A burguesia ilustrada é a elite que apoia Lula e isso parece impossível diante das narrativas oficiais, que associam o presidente ao antigo vínculo com as classes pobres. Mas a queda de popularidade de Lula, que escapa dos paradigmas do “pobre de direita”, nos faz pensar sobre de que lado o petista passou a estar nos últimos três anos.
Lula tornou-se a saída de emergência para a elite do atraso, que com sua ganância sem freios se viu no risco de botar seu conservadorismo a perder. Os descendentes de bandeirantes genocidas, de senhores de engenho escravistas e de oligarquias fraudulentas e golpistas tiveram que tirar os anéis para salvar seus dedos.
Com Bolsonaro e a Covid-19, a burguesia ilustrada se viu no risco do feitiço virar contra o feiticeiro. Como vimos antes, a burguesia de chinelos viu que foi longe demais com Bolsonaro e, por isso, nossas elites do privilégio precisam se disfarçar de gente simples, se convertendo numa classe heterodoxa, fantasiada de gente simples.
Daí que vemos que a fórmula do golpe militar de 1964 passou a se tornar um bumerangue que voa na direção dos netos dos antigos golpistas que derrubaram João Goulart. Depois do AI-5 e do "milagre brasileiro", os netos da burguesia precisaram abrir mão do luxo aparente e ostensivo, e precisam parecer "simples" e "legais", vendo que agora os efeitos do golpismo se voltam contra a própria burguesia.
Por isso, a burguesia ilustrada de hoje precisa se separar simbolicamente da burguesia ortodoxa, que se torna a única culpada pelos retrocessos sociais do Brasil. A "nova" burguesia precisa manter o poder de seus antepassados e, por ironia, precisa se livrar da aparência para manter a essência de seus privilégios e seu domínio.
Dessa forma, hoje os netos da geração que fez o golpe de 1964 tentam renegar novos golpes, não porque viraram o suprassumo do humanismo, mas porque, para sobreviver, precisavam mudar seus métodos. Por sorte, o "poder suave" (soft power) substituiu a antiga coerção e hoje, com os segmentos sociais antes "subversivos" (proletários, camponeses, roqueiros, jovens e pobres em geral) ficaram domesticados e inofensivos, até dá gosto para o neoliberal tirar onda de esquerdista.

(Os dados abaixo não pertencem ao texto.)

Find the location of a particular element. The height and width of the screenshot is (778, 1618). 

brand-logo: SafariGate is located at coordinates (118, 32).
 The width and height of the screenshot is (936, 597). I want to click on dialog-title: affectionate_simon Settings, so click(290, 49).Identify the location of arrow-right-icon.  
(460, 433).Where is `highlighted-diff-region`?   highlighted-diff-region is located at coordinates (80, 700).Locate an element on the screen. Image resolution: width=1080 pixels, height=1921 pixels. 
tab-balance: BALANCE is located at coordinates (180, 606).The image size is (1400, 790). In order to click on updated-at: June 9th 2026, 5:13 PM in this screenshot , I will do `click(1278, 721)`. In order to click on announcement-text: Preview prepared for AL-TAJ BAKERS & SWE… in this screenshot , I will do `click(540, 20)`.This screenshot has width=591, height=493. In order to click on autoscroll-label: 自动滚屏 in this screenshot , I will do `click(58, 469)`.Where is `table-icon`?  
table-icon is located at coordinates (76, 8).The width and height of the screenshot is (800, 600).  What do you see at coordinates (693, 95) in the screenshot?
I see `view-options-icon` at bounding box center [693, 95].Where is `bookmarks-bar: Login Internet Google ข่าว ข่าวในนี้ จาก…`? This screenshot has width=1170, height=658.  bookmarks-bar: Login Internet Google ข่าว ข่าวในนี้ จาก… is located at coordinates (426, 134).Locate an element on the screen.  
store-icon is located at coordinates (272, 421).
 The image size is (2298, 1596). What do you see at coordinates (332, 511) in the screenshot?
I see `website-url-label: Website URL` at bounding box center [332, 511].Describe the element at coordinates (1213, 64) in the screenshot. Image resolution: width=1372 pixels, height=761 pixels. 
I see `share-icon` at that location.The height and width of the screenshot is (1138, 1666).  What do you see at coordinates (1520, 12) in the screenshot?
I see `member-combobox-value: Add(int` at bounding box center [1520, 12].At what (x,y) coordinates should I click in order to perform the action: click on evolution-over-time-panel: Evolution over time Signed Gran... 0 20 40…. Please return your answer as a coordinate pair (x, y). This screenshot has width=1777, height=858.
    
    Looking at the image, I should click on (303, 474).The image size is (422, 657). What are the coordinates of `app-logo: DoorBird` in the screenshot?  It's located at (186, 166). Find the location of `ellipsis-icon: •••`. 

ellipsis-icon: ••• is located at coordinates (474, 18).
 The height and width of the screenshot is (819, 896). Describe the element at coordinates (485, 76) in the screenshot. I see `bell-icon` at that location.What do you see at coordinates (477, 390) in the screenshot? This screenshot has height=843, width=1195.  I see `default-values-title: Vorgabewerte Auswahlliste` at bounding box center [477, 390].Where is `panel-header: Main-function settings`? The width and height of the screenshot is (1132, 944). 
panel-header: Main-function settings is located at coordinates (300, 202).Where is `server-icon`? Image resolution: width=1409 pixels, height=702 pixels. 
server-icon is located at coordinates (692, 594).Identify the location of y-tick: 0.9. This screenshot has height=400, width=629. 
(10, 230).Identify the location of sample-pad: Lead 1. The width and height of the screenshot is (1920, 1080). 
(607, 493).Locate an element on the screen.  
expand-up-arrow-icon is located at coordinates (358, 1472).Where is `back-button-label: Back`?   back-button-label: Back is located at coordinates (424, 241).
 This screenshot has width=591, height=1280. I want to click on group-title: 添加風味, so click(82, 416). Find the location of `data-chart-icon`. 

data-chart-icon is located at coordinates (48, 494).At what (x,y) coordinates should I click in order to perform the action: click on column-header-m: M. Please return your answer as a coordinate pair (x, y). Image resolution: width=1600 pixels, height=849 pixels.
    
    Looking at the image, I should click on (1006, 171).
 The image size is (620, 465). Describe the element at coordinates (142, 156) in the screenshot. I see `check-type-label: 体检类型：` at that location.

Por isso os netos dos que não suportavam um segundo de João Goulart no poder querem, agora, reeleger Lula e torcer para que essa reeleição seja consumada de vez, agora que o petista não assusta mais a alta sociedade e até dá dinheiro para os coletivos culturais da aristocracia artsy descolada.
A burguesia ilustrada continua gananciosa, egoísta, meritocrática e autoritária na sua essência. Apenas mudou o modo de expressar essas qualidades. Antes que o bumerangue de 1964 atinja suas cabeças.